PROBLEM -> Only the lines from the start of the entries up to and including the line with "Given: Switch to Graphs vs MPH tab" should be written out, exactly as they stand.

★ ★ ★

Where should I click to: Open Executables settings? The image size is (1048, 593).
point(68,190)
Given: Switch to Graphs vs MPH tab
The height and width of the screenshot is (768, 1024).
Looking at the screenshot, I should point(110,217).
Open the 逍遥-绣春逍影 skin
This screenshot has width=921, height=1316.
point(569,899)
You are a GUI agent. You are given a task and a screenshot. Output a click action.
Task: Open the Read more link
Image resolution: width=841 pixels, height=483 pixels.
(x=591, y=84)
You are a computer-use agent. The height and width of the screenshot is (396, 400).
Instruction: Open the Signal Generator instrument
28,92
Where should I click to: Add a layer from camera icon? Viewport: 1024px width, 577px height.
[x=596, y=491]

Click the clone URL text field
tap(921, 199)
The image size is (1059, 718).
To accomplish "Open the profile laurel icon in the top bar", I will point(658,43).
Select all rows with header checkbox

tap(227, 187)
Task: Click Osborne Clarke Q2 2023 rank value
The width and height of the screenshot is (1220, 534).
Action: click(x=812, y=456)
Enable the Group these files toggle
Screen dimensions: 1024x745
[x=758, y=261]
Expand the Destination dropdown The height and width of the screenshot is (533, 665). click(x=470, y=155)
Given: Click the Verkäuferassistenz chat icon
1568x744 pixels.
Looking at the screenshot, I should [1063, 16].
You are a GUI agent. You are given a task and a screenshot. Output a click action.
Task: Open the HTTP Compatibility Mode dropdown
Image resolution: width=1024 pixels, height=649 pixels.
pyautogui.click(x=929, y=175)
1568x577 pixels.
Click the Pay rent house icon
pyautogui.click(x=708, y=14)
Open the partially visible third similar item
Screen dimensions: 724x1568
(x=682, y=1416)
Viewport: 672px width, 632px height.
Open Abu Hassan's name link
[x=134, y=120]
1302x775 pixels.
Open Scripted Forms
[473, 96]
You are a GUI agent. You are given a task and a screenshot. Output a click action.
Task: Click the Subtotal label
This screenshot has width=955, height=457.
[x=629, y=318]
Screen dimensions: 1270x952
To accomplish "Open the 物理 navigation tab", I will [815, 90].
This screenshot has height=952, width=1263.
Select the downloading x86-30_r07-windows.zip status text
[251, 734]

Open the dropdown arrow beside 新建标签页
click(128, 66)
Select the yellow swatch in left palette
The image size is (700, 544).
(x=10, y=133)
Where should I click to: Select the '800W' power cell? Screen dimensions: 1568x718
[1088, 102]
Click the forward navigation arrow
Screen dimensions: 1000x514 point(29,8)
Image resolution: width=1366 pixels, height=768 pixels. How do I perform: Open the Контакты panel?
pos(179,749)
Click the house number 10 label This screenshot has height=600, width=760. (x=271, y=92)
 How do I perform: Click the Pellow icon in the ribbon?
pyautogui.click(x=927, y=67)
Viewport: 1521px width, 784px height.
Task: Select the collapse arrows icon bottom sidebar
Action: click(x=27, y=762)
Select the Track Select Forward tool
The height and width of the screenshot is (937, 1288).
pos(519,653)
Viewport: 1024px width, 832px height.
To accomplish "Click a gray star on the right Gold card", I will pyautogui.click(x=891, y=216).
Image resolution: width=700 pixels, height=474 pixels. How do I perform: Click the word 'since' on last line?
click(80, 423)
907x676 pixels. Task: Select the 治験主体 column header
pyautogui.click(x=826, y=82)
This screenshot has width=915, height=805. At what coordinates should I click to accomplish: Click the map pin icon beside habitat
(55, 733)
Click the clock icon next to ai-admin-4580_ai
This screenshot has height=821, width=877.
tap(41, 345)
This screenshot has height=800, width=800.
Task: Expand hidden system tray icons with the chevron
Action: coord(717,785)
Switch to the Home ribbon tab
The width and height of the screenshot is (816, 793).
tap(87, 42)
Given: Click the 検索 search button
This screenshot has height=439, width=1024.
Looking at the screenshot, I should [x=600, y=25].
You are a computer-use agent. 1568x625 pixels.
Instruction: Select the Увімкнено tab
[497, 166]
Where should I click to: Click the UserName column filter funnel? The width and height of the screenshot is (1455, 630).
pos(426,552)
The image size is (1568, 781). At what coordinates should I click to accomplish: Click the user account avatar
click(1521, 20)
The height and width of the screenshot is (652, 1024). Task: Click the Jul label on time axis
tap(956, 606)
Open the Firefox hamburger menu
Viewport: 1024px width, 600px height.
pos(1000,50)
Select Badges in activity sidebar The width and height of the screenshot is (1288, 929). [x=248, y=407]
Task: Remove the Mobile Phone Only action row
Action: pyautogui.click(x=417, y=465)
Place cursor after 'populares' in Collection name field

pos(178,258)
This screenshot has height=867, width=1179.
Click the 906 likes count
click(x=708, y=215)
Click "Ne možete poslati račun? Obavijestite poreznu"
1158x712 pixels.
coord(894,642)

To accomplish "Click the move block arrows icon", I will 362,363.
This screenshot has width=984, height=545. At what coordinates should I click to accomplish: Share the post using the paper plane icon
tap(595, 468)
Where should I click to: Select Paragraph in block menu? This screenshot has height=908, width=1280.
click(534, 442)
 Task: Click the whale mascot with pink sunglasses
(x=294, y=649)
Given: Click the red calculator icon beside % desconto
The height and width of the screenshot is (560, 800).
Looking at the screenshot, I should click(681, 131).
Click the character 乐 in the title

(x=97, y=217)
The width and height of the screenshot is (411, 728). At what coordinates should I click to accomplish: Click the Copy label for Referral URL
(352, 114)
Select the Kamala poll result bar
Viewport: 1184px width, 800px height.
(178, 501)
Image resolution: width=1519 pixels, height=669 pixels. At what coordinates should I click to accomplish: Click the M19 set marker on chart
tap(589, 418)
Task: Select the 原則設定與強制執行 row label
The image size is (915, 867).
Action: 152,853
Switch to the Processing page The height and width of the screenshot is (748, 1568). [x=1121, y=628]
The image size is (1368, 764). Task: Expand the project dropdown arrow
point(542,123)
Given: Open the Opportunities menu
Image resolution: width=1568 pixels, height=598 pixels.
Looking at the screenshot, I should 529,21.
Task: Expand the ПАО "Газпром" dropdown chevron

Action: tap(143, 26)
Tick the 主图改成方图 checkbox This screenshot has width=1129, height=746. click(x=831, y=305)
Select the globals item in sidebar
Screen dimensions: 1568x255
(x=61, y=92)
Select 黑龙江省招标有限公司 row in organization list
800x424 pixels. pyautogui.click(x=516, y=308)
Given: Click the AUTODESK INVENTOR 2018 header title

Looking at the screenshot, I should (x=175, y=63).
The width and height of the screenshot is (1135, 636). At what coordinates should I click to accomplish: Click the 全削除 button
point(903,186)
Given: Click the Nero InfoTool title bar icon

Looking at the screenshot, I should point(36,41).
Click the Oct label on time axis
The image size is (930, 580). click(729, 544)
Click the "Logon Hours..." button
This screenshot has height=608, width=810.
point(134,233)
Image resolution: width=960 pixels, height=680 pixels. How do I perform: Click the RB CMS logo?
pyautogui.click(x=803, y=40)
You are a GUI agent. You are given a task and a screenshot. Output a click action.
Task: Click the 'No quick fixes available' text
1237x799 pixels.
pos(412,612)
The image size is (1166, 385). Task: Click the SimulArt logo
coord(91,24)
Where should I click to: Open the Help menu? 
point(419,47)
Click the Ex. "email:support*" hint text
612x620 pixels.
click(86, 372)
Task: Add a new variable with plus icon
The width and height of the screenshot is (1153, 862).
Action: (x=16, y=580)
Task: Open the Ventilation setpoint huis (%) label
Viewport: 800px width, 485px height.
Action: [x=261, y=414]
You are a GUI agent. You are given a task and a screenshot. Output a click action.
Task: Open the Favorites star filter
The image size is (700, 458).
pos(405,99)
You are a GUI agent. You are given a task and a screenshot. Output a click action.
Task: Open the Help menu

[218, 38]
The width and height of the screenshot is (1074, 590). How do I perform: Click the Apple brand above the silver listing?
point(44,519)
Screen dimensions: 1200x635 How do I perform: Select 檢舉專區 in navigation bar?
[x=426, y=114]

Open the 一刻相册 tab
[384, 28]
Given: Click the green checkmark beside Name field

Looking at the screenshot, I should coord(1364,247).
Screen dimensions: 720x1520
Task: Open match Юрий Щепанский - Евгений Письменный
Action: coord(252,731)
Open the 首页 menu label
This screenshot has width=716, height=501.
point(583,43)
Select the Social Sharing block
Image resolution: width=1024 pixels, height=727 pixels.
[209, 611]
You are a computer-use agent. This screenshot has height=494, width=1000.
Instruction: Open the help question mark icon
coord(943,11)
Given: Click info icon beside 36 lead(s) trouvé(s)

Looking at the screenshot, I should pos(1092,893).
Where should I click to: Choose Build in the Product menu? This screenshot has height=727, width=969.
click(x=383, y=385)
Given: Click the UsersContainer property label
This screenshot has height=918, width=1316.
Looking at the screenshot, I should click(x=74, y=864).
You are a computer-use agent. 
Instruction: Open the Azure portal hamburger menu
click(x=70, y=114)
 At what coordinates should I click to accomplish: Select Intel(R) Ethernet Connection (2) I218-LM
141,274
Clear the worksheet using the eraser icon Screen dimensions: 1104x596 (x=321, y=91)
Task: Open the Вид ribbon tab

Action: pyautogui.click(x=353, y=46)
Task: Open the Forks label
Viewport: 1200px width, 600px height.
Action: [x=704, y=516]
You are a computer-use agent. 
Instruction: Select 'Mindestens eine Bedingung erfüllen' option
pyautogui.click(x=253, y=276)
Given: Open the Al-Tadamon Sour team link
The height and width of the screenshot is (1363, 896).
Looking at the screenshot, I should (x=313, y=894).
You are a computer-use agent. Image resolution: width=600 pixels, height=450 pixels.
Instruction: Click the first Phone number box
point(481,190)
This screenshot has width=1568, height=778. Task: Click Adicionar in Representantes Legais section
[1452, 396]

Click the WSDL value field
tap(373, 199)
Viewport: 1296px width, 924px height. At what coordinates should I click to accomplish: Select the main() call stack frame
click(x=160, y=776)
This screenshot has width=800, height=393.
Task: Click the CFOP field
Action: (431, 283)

★ ★ ★

FINISHED EXERCISE ->
Where should I click to: Open Executables settings? The image size is (1048, 593).
point(68,190)
Given: Switch to Graphs vs MPH tab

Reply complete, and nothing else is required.